> _Task to carry out_:
Every record that follows must be given again exactly.
Start of Data section
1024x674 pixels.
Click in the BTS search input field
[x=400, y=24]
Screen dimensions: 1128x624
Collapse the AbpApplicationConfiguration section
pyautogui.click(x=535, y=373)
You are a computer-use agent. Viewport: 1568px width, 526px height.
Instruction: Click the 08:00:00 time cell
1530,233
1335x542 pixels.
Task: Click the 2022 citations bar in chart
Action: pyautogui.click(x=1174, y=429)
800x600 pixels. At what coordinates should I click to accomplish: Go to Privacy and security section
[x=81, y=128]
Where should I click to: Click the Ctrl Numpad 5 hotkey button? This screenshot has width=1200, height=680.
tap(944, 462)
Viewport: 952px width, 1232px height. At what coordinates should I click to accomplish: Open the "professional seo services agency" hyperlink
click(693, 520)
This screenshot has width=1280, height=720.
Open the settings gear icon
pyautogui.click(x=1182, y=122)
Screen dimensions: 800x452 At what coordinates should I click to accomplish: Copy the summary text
End of Data section
> _Solution to this problem_:
1024x674 pixels.
Click in the BTS search input field
[x=400, y=24]
Screen dimensions: 1128x624
Collapse the AbpApplicationConfiguration section
pyautogui.click(x=535, y=373)
You are a computer-use agent. Viewport: 1568px width, 526px height.
Instruction: Click the 08:00:00 time cell
1530,233
1335x542 pixels.
Task: Click the 2022 citations bar in chart
Action: pyautogui.click(x=1174, y=429)
800x600 pixels. At what coordinates should I click to accomplish: Go to Privacy and security section
[x=81, y=128]
Where should I click to: Click the Ctrl Numpad 5 hotkey button? This screenshot has width=1200, height=680.
tap(944, 462)
Viewport: 952px width, 1232px height. At what coordinates should I click to accomplish: Open the "professional seo services agency" hyperlink
click(693, 520)
This screenshot has width=1280, height=720.
Open the settings gear icon
pyautogui.click(x=1182, y=122)
Screen dimensions: 800x452 At what coordinates should I click to accomplish: Copy the summary text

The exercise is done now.